Risk-Reducing Salpingo-oophorectomy and Ovarian Cancer Screening in 1077 Women After BRCA Testing

Author Affiliations

Author Affiliations: Division of Hematology/Oncology, Department of Internal Medicine (Dr Mannis), Helen Diller Family Comprehensive Cancer Center, Cancer Risk Program (Ms Fehniger and Dr Beattie), Department of Obstetrics, Gynecology, and Reproductive Sciences (Ms Creasman and Dr Jacoby), and Department of Epidemiology and Biostatistics (Ms Creasman and Dr Beattie), University of California, San Francisco. Ms Fehniger is a medical student at the University of Michigan Medical School.

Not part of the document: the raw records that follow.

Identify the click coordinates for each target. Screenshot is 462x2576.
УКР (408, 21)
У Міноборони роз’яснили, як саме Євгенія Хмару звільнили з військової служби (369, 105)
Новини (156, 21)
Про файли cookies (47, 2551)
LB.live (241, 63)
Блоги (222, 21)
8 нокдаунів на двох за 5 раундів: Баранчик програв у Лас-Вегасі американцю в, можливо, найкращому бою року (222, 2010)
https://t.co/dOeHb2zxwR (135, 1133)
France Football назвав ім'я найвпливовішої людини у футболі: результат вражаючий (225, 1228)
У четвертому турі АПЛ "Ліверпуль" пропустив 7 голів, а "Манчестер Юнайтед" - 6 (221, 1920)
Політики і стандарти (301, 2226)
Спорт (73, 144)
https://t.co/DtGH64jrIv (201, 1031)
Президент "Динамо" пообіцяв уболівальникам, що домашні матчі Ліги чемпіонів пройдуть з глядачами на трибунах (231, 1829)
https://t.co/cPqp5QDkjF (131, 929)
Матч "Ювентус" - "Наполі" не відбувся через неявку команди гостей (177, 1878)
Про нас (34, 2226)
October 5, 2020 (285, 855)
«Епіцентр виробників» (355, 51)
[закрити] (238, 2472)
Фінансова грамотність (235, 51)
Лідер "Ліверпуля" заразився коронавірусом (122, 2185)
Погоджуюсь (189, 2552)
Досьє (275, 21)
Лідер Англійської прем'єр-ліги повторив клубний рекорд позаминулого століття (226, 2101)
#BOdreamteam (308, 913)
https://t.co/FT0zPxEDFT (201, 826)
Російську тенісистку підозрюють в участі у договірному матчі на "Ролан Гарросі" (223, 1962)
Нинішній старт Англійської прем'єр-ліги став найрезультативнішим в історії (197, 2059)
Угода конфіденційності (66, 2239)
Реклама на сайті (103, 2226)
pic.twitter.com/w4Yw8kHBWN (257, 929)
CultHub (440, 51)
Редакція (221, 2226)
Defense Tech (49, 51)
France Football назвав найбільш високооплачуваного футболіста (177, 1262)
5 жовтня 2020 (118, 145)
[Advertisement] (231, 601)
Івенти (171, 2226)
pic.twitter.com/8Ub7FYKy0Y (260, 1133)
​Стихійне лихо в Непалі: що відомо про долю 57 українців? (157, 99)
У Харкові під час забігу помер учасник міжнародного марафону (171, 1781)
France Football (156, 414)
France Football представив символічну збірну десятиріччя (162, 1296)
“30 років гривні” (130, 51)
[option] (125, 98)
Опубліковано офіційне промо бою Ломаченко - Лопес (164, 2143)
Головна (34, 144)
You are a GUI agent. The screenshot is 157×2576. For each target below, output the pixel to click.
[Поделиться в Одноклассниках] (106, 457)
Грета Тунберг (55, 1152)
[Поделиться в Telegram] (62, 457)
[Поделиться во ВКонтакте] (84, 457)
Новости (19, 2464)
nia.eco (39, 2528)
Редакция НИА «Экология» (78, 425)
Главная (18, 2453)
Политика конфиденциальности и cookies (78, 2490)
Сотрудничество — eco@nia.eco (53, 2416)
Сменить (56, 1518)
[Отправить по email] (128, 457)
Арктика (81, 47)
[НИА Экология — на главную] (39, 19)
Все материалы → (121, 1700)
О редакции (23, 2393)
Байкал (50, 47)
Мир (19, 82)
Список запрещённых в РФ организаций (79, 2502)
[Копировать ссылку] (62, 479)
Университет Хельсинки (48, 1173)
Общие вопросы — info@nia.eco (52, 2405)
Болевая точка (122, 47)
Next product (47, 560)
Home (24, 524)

JAMA Intern Med. 2013;173(2):96-103. doi:10.1001/2013.jamainternmed.962
Abstract

Background For women at potentially increased risk for ovarian cancer, data regarding screening and risk reduction are limited. Previous studies have reported on the behaviors of BRCA mutation carriers, but less is known about the behaviors of non- BRCA carriers. We surveyed a large cohort of women after BRCA testing to identify the prevalence and posttest predictors of risk-reducing and screening interventions.

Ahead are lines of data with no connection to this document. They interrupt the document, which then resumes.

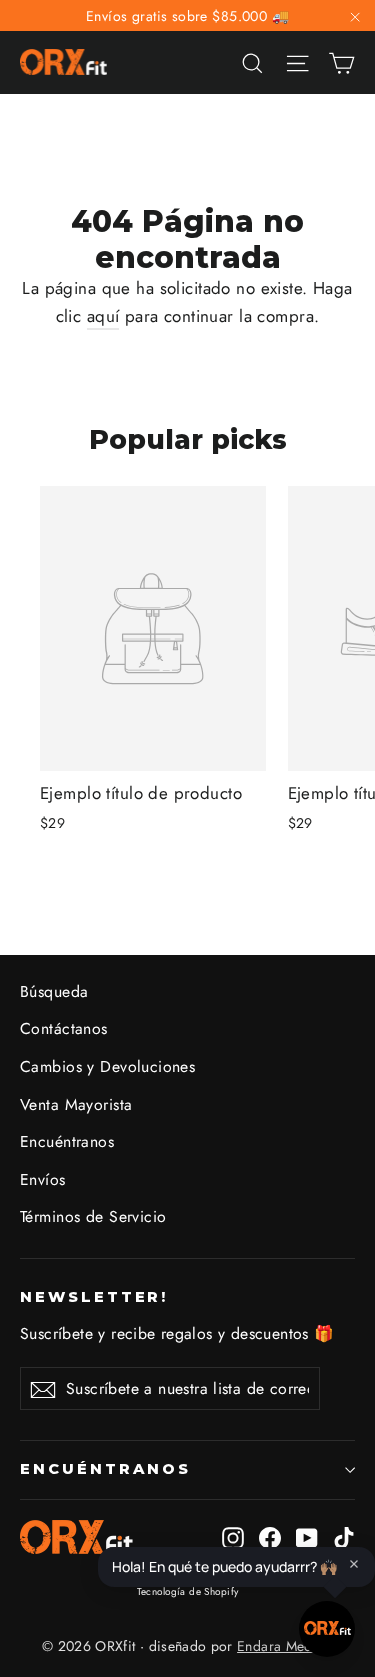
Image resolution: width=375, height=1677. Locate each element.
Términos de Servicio (93, 1216)
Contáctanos (64, 1028)
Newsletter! (94, 1297)
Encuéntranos (67, 1141)
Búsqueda (54, 991)
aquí (103, 316)
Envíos (43, 1179)
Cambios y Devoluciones (107, 1066)
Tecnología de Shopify (188, 1591)
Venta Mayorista (76, 1104)
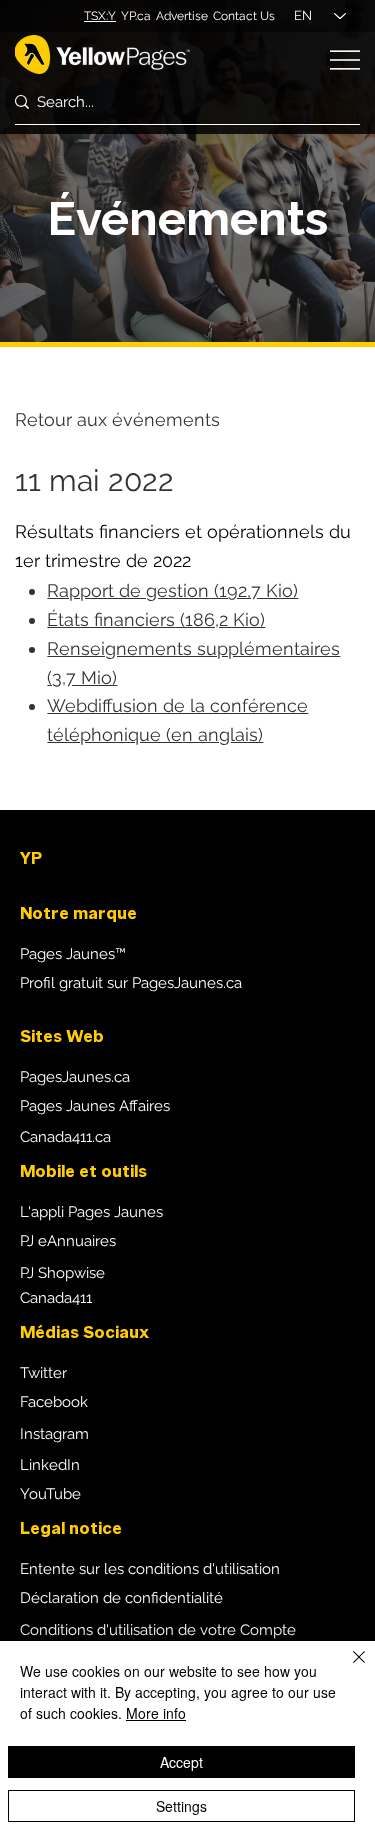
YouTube (50, 1494)
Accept (181, 1762)
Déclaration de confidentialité (121, 1598)
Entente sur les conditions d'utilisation (150, 1569)
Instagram (54, 1434)
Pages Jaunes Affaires (95, 1106)
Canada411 (56, 1298)
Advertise (182, 16)
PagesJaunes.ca (75, 1077)
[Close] (347, 1669)
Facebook (54, 1402)
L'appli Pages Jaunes (91, 1212)
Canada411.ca (65, 1137)
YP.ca (136, 16)
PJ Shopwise (62, 1273)
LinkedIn (50, 1465)
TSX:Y (100, 16)
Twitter (43, 1373)
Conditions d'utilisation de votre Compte (158, 1630)
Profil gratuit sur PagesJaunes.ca (131, 983)
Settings (181, 1806)
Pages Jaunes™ (73, 954)
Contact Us (244, 16)
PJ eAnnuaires (68, 1241)
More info (156, 1713)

Methods A median of 3.7 years after BRCA testing, 1447 women who received genetic counseling and BRCA testing at 2 hospital sites were surveyed, with a 77.6% response rate. We analyzed data from 1077 survey respondents. We performed univariate and multivariate logistic regression analyses to identify predictors of risk-reducing salpingo-oophorectomy (RRSO), screening transvaginal ultrasonography (TVUS), and screening serum cancer antigen 125 (CA-125).

Results Among the respondents, 201 women (18.7%) received positive test results for a deleterious mutation, 103 women (9.6%) received true-negative results, and 773 women (71.8%) received uninformative results. Overall, 19.1% of eligible women underwent RRSO and 39.6% used screening procedures. A positive BRCA result predicted RRSO (odds ratio [OR], 28.1; 95% CI, 16.2-48.6), TVUS (9.5 [4.3-21.0]), and serum CA-125 (13.0 [5.5-29.0]). Similarly, a true-negative BRCA result reduced the OR for RRSO (0.1 [0.0-0.6]), TVUS (0.2 [0.1-0.5]), and serum CA-125 (0.3 [0.1-0.7]). Of the 71.8% of women who received uninformative results after BRCA testing, 12.3% subsequently underwent RRSO, 33.8% reported ever having undergone screening serum CA-125 since BRCA testing, and 37.3% reported ever having undergone screening TVUS since BRCA testing.

Conclusions Results of BRCA testing strongly predict RRSO and ovarian cancer screening. Use of RRSO and ovarian screening was reported in a sizable percentage of non- BRCA carriers despite insufficient data to determine the effectiveness of these interventions.